_WORK TO BE COMPLETED_
Exactly the lines below starting at the line with "Switch to pie chart view" and ending at the line with "Click the search" are wanted, with both ends included. Leave out the pictures and add no other lines.

_DATA PROVIDED_
+---+

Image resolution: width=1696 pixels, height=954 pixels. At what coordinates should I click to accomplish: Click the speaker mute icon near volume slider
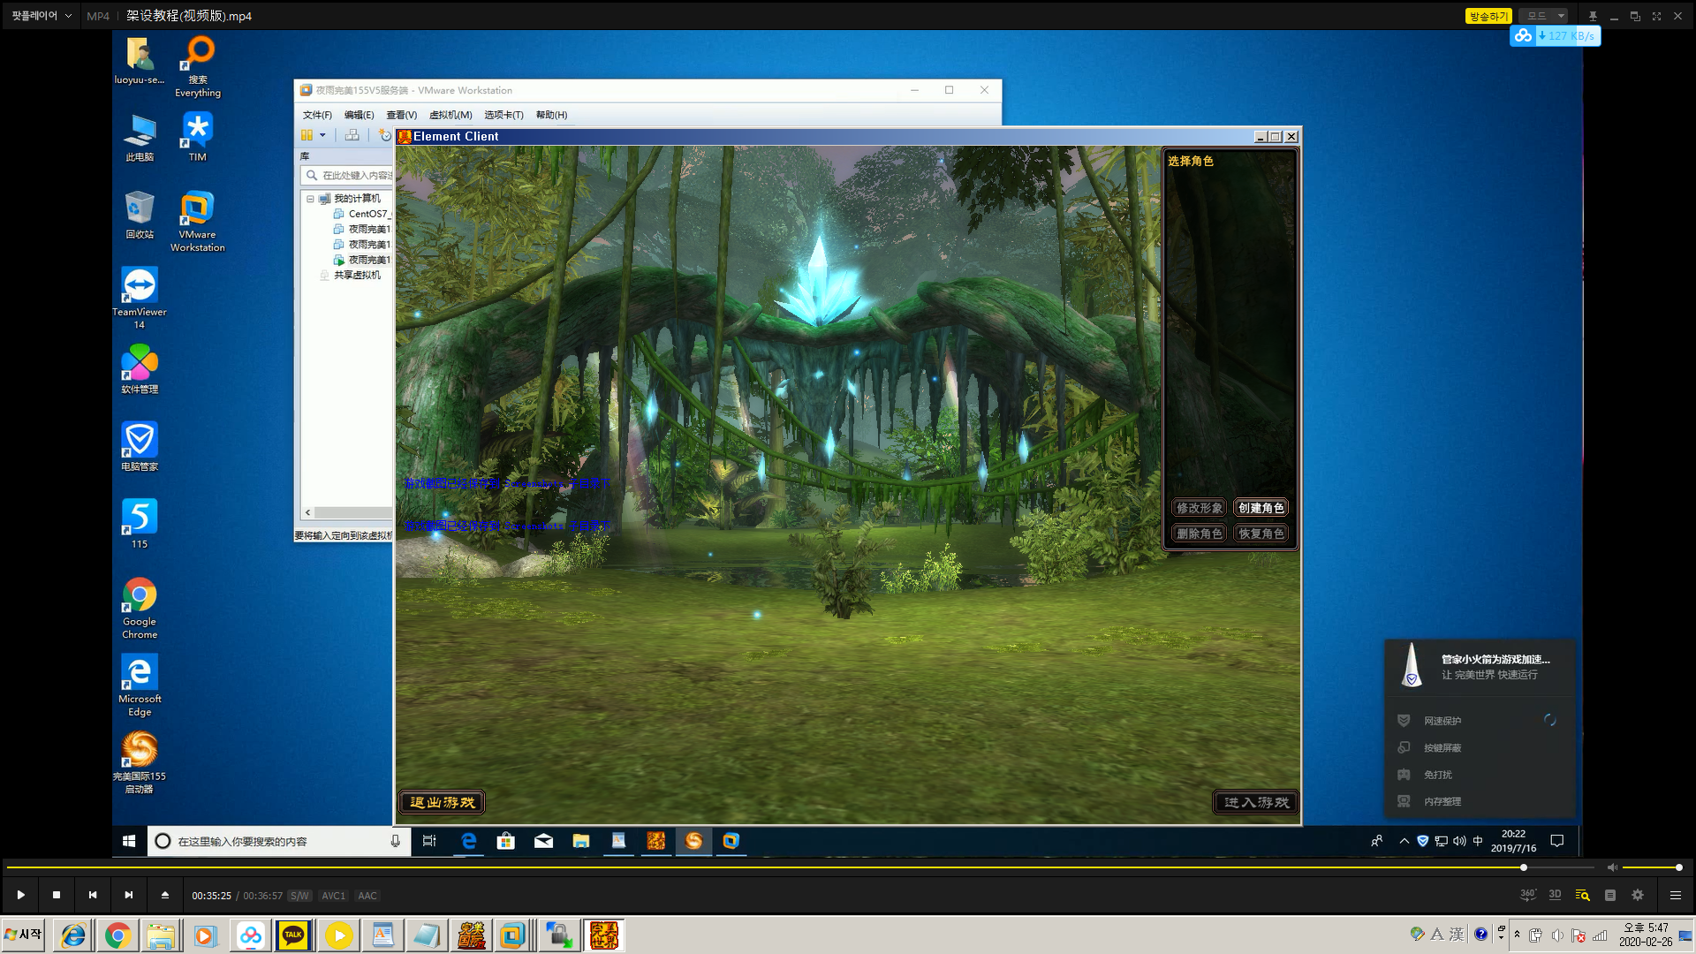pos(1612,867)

+---+

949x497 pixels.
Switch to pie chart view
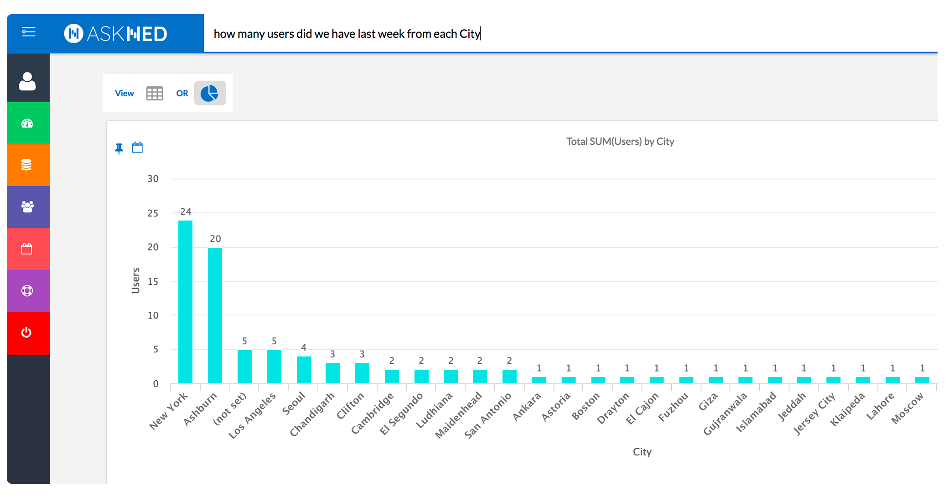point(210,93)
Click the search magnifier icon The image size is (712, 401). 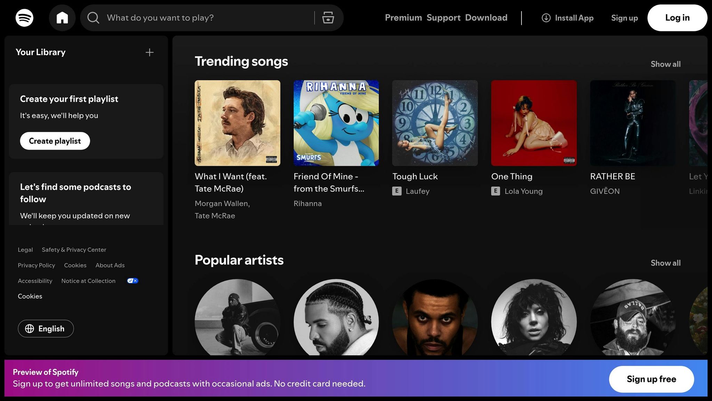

+---+

_EXERCISE RESPONSE_
Switch to pie chart view
point(210,93)
Click the search magnifier icon The image size is (712, 401). 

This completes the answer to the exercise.